Trying to look perfect? Slapping makeup all over your face won’t help. It will just lead to oily skin and spots. Having plastic surgery won’t help. It will just cost a lot and may cause you serious or permanent damage. Why spend hundreds, maybe thousands of pounds a year trying to make yourself look “perfect”? Why cover up who you really are so that other people think you look good? Why should you spend all your time worrying about what other people will think of you? The answer is you shouldn’t.

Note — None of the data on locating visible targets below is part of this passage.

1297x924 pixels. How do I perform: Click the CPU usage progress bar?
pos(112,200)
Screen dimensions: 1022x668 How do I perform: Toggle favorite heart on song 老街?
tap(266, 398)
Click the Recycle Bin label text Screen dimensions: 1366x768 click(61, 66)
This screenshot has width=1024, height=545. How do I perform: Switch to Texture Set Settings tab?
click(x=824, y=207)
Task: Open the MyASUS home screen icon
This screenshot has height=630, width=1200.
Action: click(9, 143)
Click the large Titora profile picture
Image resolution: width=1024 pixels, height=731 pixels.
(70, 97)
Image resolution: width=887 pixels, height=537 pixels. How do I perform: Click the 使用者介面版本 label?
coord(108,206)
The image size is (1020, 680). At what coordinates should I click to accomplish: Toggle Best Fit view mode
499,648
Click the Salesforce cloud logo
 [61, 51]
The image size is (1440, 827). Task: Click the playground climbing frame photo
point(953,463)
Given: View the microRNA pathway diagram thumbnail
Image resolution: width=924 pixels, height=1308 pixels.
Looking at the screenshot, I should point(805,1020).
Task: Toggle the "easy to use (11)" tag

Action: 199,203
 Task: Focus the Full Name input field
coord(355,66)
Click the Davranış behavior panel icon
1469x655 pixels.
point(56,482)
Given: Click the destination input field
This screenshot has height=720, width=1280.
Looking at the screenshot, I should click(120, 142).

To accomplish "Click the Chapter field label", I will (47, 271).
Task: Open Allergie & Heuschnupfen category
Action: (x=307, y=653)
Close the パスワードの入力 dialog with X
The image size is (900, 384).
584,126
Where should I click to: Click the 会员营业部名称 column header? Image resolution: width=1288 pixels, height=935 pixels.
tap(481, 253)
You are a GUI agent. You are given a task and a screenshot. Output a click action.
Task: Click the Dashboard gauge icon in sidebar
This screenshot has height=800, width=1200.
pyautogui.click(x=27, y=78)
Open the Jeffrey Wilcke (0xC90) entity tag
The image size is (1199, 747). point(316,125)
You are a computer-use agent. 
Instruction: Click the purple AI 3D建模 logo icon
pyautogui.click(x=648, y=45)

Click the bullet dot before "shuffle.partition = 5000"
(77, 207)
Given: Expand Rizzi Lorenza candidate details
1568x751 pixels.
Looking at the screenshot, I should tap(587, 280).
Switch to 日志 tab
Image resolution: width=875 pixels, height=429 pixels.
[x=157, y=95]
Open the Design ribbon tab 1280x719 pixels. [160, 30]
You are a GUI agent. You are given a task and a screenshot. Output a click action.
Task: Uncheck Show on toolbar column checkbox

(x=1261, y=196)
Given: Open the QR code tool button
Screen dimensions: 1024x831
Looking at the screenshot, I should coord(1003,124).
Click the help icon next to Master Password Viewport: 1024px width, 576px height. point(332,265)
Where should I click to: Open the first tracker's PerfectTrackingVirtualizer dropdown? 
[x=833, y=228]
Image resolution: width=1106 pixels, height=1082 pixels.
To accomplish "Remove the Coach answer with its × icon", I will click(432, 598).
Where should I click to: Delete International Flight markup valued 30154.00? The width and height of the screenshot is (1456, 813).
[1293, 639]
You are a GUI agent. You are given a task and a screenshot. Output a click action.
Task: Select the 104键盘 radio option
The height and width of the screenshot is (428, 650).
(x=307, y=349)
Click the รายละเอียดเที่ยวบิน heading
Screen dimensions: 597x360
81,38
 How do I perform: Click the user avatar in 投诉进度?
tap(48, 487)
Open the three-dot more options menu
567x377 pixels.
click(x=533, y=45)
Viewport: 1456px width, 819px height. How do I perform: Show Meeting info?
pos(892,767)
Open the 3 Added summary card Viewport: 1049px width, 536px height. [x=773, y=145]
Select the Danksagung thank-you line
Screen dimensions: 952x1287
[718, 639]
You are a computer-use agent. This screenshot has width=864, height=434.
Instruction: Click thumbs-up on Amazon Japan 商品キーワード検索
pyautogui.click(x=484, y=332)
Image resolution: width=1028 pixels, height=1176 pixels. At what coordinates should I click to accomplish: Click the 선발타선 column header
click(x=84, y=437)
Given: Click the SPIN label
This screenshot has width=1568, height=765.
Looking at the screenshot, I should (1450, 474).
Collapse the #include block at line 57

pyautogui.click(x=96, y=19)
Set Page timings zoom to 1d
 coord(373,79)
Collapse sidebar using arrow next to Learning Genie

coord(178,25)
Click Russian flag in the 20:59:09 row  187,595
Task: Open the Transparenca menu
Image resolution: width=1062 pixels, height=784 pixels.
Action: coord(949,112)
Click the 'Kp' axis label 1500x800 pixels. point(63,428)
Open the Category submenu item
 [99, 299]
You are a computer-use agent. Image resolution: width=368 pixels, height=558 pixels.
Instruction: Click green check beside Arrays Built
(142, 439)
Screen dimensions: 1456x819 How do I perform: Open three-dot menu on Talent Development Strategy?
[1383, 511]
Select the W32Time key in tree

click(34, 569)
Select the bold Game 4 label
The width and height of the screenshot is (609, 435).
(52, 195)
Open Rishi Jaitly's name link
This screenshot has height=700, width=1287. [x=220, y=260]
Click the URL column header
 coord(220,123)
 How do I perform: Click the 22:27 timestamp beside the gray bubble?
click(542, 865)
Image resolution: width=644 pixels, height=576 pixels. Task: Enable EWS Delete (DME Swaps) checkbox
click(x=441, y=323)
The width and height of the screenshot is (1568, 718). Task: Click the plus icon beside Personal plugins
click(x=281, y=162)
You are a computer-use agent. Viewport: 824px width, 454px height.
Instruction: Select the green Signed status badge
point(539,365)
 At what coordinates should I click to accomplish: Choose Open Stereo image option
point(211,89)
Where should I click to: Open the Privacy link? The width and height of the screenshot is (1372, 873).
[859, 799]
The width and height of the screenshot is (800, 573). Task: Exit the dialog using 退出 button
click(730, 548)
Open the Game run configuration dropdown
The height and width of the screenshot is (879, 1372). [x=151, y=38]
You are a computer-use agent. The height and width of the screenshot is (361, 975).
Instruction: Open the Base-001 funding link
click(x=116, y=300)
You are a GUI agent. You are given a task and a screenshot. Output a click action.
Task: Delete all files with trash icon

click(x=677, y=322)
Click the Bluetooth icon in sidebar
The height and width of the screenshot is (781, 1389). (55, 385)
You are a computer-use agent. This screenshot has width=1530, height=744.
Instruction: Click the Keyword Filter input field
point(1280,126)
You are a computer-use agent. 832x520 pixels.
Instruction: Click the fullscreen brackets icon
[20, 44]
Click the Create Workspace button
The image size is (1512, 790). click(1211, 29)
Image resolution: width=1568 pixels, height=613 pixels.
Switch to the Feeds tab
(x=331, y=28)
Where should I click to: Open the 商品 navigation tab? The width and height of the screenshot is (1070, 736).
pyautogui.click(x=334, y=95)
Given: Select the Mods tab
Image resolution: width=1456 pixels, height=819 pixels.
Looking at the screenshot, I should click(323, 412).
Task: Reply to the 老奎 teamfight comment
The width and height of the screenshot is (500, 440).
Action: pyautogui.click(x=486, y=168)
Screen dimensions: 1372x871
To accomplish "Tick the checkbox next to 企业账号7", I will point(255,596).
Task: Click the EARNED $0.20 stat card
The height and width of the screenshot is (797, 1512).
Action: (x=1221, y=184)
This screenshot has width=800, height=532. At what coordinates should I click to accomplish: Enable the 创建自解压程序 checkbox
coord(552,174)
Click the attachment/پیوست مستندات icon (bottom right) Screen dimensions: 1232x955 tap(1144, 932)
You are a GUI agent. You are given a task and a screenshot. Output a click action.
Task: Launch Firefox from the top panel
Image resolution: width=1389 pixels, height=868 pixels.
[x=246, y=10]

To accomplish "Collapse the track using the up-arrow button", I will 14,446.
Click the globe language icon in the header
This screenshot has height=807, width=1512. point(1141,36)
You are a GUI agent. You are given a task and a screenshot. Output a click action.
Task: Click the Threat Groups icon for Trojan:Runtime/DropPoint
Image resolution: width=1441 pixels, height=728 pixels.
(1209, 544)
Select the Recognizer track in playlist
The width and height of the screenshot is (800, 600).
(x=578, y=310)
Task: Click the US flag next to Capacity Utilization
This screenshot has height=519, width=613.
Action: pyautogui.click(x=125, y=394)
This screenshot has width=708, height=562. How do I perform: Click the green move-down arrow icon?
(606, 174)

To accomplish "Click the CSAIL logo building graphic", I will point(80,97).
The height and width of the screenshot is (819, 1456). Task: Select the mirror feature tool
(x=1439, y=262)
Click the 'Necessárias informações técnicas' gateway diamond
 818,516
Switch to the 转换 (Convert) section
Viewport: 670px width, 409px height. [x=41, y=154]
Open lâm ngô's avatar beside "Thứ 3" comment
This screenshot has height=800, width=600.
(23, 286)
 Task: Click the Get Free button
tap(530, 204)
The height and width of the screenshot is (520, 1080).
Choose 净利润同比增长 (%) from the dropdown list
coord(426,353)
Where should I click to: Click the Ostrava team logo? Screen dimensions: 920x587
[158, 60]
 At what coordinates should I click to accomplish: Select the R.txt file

Women's magazines and television programmes are filled with weight-loss advertisements. According to the Women's Center of Media and Body Image the average American person is subject to about 3,000 of these adverts on a daily basis. This ongoing exposure to these images has proven to change and alter our perceptions of reality and how we see things. These images of perfection are not what normal women look like without major help and surgery. It’s difficult for young girls to understand that the people they see in magazines don’t actually look like that in real life. So they continue to search for these unrealistic and false images of what the media believes a “perfect” woman should look like. Many of the images you can find on television and in magazine adverts have been proved to be unattainable and unreachable goals we mentally set ourselves. The majority of models and actresses that we see on a daily basis are reported to be at least twenty pounds underweight. Twenty years ago, models weighed 8% less than the average woman. Today, they weigh 23% less than the average woman. Although the average American woman is 5’4” tall and weighs 140 pounds, the average American model is 5’11” tall and weighs 117 pounds. Photograph editors have the ability to elongate your neck and legs, darken your eyebrows, and narrow your face. The finished, yet altered product is then plastered on billboards, on signs and in magazines everywhere for all to see.